» What the task requires: Write out only the lines running from the one that contains "At what coordinates should I click to accomplish: Open" to the end of the material, both ends included.

» Provided information:

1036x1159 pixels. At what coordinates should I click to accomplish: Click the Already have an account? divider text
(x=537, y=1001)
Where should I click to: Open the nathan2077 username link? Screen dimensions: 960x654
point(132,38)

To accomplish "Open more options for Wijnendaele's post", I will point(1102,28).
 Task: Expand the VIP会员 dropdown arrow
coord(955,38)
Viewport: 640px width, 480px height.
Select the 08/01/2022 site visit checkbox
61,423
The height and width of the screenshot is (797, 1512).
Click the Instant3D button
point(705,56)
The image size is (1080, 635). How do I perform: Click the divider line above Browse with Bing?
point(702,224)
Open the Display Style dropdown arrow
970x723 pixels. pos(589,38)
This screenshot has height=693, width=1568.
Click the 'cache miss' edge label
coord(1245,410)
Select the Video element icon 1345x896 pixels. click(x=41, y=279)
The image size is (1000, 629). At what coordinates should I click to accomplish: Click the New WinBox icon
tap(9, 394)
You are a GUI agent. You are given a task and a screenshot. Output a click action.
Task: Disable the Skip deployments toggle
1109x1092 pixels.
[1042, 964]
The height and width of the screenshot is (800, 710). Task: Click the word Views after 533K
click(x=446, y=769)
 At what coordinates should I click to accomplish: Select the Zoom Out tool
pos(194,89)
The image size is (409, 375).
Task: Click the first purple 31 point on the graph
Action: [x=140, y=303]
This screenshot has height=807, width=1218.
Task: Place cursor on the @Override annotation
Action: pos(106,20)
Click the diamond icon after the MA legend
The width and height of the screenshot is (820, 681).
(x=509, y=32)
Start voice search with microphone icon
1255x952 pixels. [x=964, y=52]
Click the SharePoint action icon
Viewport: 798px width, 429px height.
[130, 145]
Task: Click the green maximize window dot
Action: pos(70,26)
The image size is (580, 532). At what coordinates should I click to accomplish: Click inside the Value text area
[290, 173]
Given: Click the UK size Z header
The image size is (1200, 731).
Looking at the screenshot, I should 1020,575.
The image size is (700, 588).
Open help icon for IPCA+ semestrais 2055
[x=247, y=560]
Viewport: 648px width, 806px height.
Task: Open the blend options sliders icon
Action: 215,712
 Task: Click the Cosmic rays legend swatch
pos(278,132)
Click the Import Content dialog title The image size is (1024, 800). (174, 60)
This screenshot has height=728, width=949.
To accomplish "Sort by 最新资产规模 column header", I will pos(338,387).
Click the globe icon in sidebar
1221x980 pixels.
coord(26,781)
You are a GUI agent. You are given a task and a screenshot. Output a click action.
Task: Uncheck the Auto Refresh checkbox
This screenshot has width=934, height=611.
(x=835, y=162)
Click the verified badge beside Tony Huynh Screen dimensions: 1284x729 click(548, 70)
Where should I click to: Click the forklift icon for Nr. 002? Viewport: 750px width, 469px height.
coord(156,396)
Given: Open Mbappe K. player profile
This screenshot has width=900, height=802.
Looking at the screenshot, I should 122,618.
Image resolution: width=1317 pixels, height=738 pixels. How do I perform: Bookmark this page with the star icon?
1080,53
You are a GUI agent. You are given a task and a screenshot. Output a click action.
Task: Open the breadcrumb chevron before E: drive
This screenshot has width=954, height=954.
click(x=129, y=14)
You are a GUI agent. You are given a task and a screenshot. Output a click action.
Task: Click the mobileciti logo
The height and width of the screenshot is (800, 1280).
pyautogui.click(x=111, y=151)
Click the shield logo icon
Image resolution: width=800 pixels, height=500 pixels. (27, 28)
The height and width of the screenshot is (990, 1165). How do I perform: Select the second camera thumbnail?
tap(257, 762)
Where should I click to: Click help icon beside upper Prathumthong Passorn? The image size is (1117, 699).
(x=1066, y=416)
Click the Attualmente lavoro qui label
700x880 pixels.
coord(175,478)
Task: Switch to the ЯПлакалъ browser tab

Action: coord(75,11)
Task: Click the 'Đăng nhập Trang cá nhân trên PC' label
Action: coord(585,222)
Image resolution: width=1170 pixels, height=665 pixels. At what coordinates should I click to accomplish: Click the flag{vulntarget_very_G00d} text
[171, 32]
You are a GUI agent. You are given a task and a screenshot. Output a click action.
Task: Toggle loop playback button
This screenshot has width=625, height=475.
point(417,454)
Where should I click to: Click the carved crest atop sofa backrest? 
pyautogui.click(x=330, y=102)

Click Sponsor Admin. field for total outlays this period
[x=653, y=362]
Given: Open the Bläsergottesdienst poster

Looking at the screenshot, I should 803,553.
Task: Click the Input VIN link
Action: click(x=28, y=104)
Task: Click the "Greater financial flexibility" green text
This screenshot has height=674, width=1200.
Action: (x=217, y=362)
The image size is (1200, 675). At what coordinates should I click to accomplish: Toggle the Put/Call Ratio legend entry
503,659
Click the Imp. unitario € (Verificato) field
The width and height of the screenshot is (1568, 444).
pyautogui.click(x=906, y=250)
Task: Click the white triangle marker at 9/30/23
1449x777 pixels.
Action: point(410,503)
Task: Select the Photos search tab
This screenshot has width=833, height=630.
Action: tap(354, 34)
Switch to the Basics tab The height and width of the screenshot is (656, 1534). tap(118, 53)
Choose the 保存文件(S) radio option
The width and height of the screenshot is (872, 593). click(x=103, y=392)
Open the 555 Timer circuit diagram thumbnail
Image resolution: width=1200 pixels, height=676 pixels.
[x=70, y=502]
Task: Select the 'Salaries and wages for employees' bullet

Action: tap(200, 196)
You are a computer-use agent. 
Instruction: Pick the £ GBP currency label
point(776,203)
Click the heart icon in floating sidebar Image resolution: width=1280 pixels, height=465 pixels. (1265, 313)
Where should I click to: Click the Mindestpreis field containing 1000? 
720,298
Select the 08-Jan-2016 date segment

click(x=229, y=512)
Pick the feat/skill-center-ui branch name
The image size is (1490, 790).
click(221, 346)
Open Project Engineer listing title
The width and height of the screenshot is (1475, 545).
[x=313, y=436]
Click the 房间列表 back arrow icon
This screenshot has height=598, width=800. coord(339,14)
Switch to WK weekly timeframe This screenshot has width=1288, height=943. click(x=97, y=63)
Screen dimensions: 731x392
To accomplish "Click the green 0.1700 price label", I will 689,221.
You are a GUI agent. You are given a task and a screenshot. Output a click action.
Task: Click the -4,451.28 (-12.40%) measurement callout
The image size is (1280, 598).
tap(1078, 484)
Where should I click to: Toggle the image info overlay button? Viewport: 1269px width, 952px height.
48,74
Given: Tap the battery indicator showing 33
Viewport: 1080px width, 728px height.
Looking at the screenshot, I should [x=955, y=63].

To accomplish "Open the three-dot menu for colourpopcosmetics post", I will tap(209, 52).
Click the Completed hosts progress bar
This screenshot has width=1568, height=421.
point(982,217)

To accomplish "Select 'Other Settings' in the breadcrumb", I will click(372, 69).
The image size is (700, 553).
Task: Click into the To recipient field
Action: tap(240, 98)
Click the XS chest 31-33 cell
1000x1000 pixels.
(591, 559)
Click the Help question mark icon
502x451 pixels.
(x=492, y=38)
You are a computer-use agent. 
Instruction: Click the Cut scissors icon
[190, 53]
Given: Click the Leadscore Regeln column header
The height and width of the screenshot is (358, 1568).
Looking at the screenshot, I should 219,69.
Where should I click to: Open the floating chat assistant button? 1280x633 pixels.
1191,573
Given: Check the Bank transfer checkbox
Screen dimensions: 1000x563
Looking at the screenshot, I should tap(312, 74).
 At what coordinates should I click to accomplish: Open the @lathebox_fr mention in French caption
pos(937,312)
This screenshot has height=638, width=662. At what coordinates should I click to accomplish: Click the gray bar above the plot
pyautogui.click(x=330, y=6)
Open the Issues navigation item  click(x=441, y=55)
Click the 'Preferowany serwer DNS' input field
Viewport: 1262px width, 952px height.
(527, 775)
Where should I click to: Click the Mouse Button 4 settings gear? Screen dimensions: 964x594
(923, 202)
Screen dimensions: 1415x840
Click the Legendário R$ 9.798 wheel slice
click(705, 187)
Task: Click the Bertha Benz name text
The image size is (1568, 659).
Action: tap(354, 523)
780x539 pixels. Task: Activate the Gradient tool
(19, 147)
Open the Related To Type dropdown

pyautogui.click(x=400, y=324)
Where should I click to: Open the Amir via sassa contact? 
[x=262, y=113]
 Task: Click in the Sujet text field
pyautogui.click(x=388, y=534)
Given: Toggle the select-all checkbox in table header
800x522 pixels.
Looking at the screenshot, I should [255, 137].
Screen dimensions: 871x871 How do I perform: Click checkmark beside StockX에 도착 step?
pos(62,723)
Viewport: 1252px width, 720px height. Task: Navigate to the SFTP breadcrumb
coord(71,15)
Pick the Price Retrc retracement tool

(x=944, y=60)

» Written solution:
 At what coordinates should I click to accomplish: Open the @lathebox_fr mention in French caption
pos(937,312)
This screenshot has height=638, width=662. At what coordinates should I click to accomplish: Click the gray bar above the plot
pyautogui.click(x=330, y=6)
Open the Issues navigation item  click(x=441, y=55)
Click the 'Preferowany serwer DNS' input field
Viewport: 1262px width, 952px height.
(527, 775)
Where should I click to: Click the Mouse Button 4 settings gear? Screen dimensions: 964x594
(923, 202)
Screen dimensions: 1415x840
Click the Legendário R$ 9.798 wheel slice
click(705, 187)
Task: Click the Bertha Benz name text
The image size is (1568, 659).
Action: tap(354, 523)
780x539 pixels. Task: Activate the Gradient tool
(19, 147)
Open the Related To Type dropdown

pyautogui.click(x=400, y=324)
Where should I click to: Open the Amir via sassa contact? 
[x=262, y=113]
 Task: Click in the Sujet text field
pyautogui.click(x=388, y=534)
Given: Toggle the select-all checkbox in table header
800x522 pixels.
Looking at the screenshot, I should [255, 137].
Screen dimensions: 871x871 How do I perform: Click checkmark beside StockX에 도착 step?
pos(62,723)
Viewport: 1252px width, 720px height. Task: Navigate to the SFTP breadcrumb
coord(71,15)
Pick the Price Retrc retracement tool

(x=944, y=60)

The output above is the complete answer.